Este ex-titular da SAJ afirma que o cargo é mais relevante que os ministérios da Justiça ou da Advocacia-Geral da União (AGU) - para citar as pastas com atribuições jurídicas - porque todos os temas do governo são submetidos a ele: da economia à educação, da agricultura à saúde.
Mapas de reestruturação do palácio já cogitaram vincular a Subchefia de Assuntos Jurídicos ao gabinete presidencial, mas o impeditivo até agora, segundo fontes palacianas, seria o "ciúme". A explicação é de que o SAJ só não tem influência junto ao presidente se o advogado-geral da União ocupar esse espaço.
Não por acaso, nos governos Lula e Fernando Henrique Cardoso (FHC), os titulares da SAJ foram nomeados ministros da AGU. No governo Michel Temer, a hipótese foi aventada, mas não se consumou.
O ex-presidente do Supremo Tribunal Federal e ministro da Corte, Gilmar Mendes, foi titular da SAJ no governo FHC (1996-2000). Depois foi nomeado advogado-geral da União (2000-2002), até chegar à Suprema Corte em 2002.
Ainda como SAJ, Gilmar emplacou seu então assessor Ives Gandra da Silva Martins Filho como ministro do Tribunal Superior do Trabalho (TST).
Seguindo os passos de Gilmar, o hoje presidente do Supremo Tribunal Federal, Dias Toffoli, foi titular da SAJ na gestão do ministro José Dirceu (2003-2005). Dois anos depois, foi nomeado para a AGU por Lula. E dois anos depois, chegou ao STF.
Na gestão Dilma Rousseff, o discreto mas influente Beto Vasconcelos deixou a SAJ para assumir a Secretaria Nacional de Justiça na gestão do ministro José Eduardo Cardozo.

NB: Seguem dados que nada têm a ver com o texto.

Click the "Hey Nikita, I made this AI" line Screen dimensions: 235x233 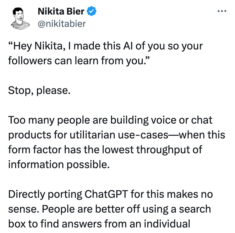105,46
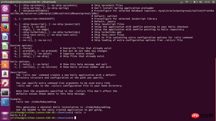Launch the Firefox web browser
This screenshot has width=216, height=121.
5,27
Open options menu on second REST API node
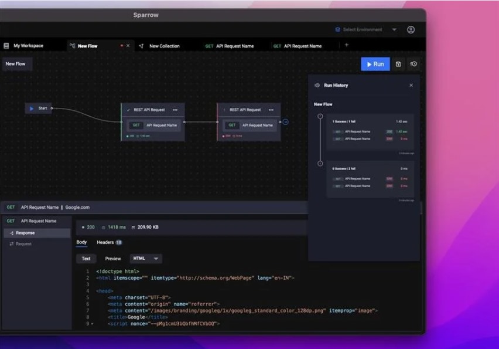Viewport: 499px width, 349px height. [x=271, y=110]
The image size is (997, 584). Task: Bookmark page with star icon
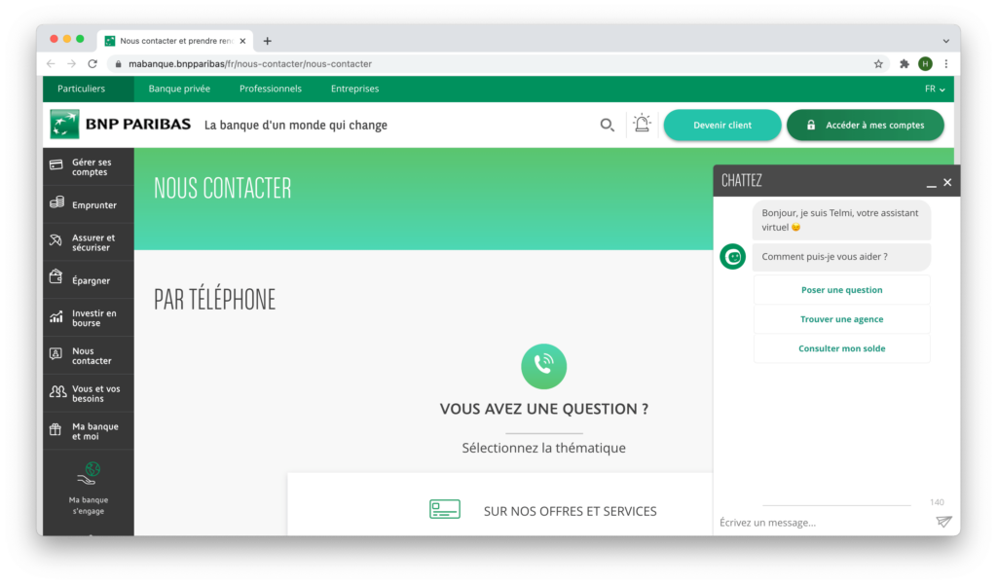point(878,63)
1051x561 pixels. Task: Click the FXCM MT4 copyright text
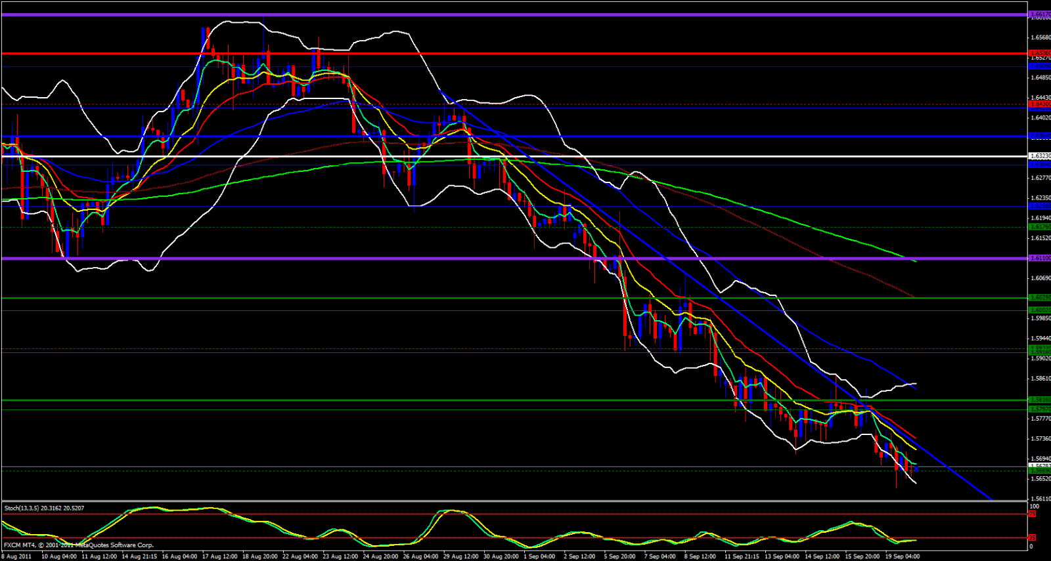pyautogui.click(x=78, y=545)
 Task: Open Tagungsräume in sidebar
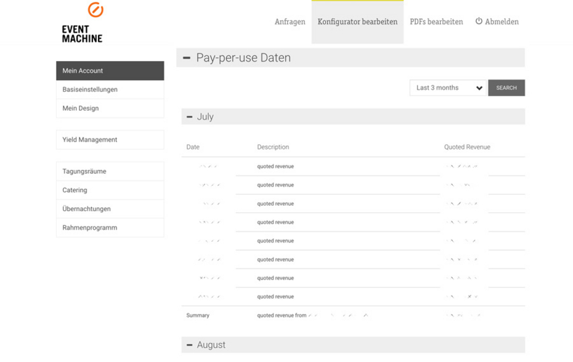(x=110, y=172)
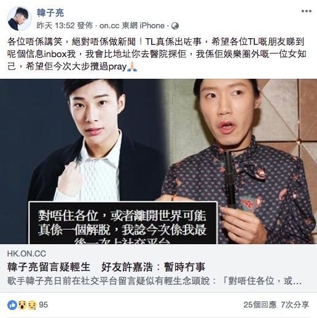View the 25個回應 comments
317x318 pixels.
[260, 305]
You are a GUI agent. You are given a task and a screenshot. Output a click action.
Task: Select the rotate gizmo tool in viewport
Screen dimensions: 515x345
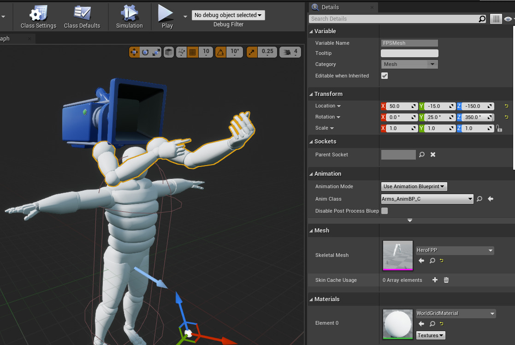pyautogui.click(x=145, y=52)
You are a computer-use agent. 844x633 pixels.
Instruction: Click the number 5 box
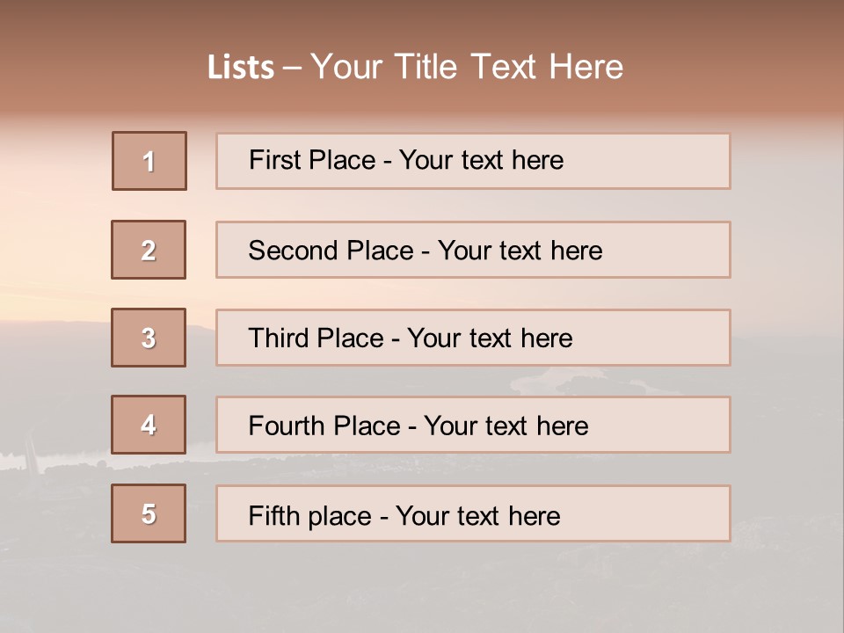(x=149, y=513)
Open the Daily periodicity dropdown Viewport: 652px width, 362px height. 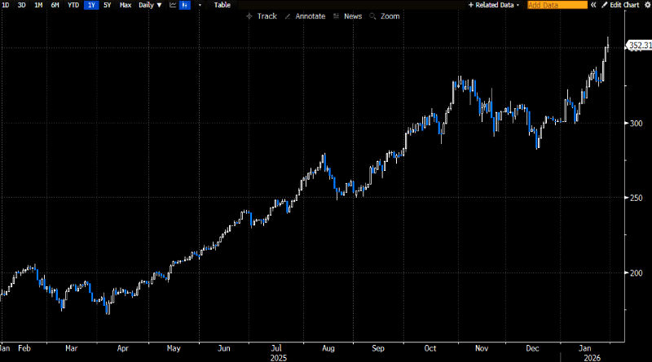point(149,5)
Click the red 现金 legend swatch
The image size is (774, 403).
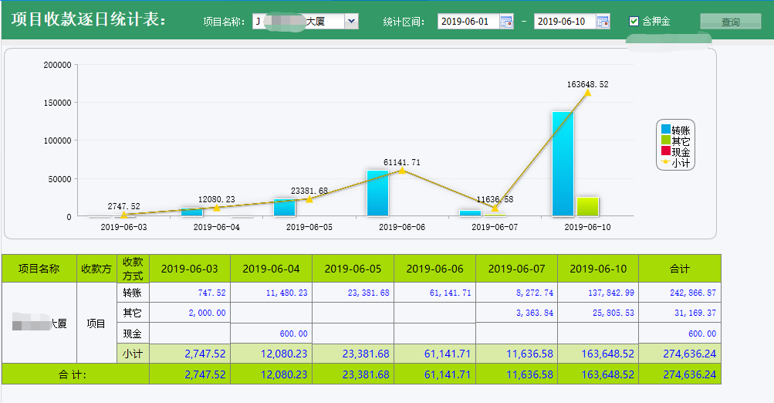pyautogui.click(x=665, y=152)
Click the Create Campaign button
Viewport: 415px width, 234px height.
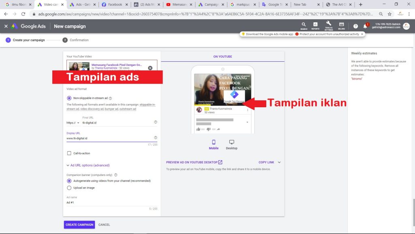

No governo Temer, o então titular da SAJ Gustavo do Vale Rocha tornou-se ministro dos Direitos Humanos em 2018. Assim como Jorge Oliveira, acumulou as funções. Hoje Rocha é titular da Secretaria de Justiça e Cidadania do Governo do Distrito Federal.
A partir da gestão Dilma Rousseff, todos os titulares da AGU foram advogados públicos de carreira: Luís Inácio Adams, procurador federal; José Eduardo Cardozo, procurador estadual de São Paulo; Grace Mendonça, advogada da União; e agora, André Luiz de Mendonça, advogado da União.
Apesar da histórica disputa velada entre SAJs e AGUs, Jorge e André Luiz de Mendonça atuam em sintonia. Ainda no governo de transição, coube a Jorge fazer a primeira sondagem ao hoje ministro da AGU. Somente após essa conversa inicial e do aval prévio de Jorge, Mendonça foi conduzido à audiência com Bolsonaro.
Jorge já declarou que André Mendonça é excelente candidato para a vaga de "ministro terrivelmente evangélico" que Bolsonaro anunciou para o STF. A se perpetuar a tradição de poder dos SAJs, o nome de Jorge deverá se projetar para a segunda vaga da Corte, num cenário de incógnita do futuro político de Sergio Moro.
Na história recente, o último SAJ da presidente Dilma Rousseff entrou para a história como coadjuvante. Jorge Rodrigo de Araújo Messias foi o mensageiro do termo de posse do quase ministro da Casa Civil Luiz Inácio Lula da Silva.
No vazamento do áudio da conversa entre Dilma e Lula - pelo qual o então juiz Sergio Moro recebeu uma advertência do relator da Lava-Jato, Teori Zavascki (1948-2017) em razão da ilegalidade do grampo - o responsável pela degravação da conversa registrou "Bessias" no lugar de "Messias".
Dilma estava com rinite e a congestão nasal gerou a confusão. A troca virou piada interna e Dilma passou a chamá-lo pelo apelido de "Bê". Ele não virou ministro nem secretário de Estado. Hoje "Bê" é assessor parlamentar no Senado.